EXERCISE DESCRIPTION
Would you print only the lines running from the one with "You are a computer-use" to the final line of the data below, word for word and without pictures?

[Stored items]
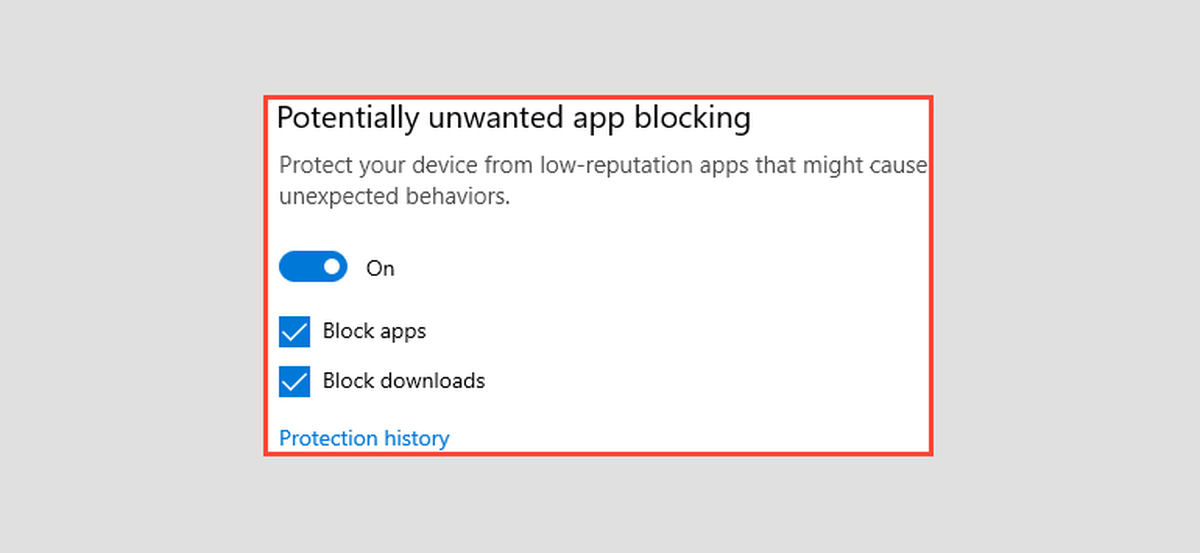Click the 'Block apps' label text
Screen dimensions: 1200x553
(374, 331)
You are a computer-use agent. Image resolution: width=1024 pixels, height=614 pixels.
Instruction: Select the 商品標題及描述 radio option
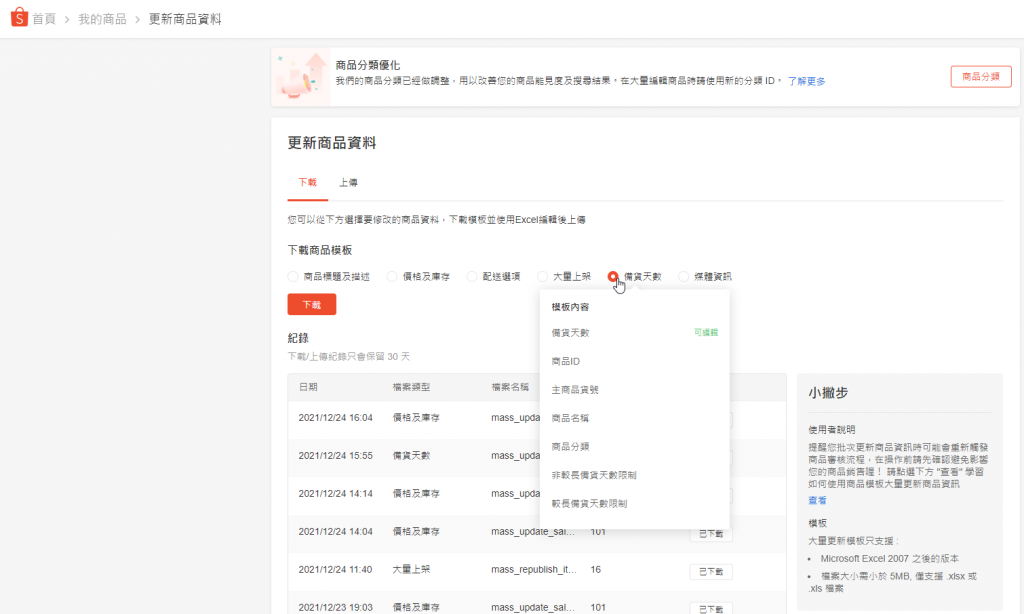pos(293,276)
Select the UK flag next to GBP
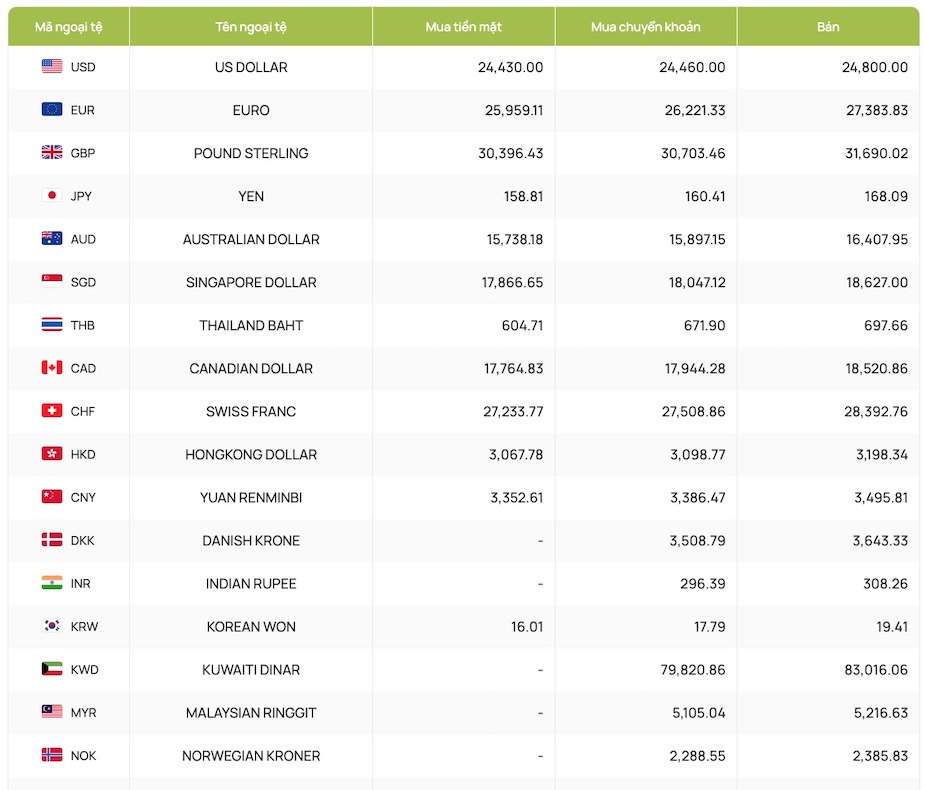 [52, 153]
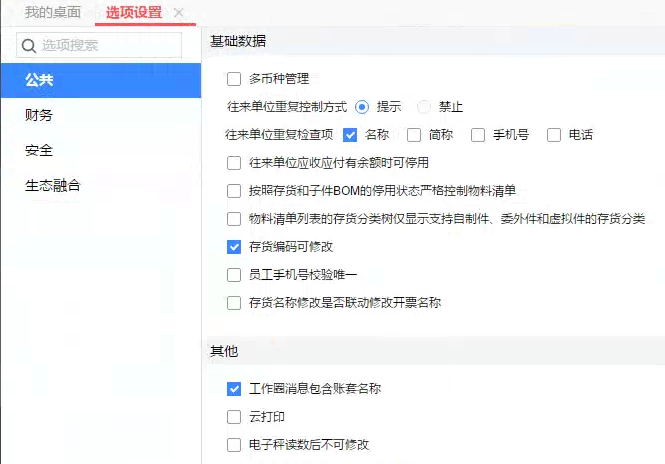Select the 禁止 radio button
Image resolution: width=665 pixels, height=464 pixels.
point(424,106)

YOUR RESPONSE
You are a computer-use agent. Image resolution: width=1024 pixels, height=614 pixels.
Instruction: Select the 商品標題及描述 radio option
pos(293,276)
Select the UK flag next to GBP
 [52, 153]
Select the 禁止 radio button
Image resolution: width=665 pixels, height=464 pixels.
point(424,106)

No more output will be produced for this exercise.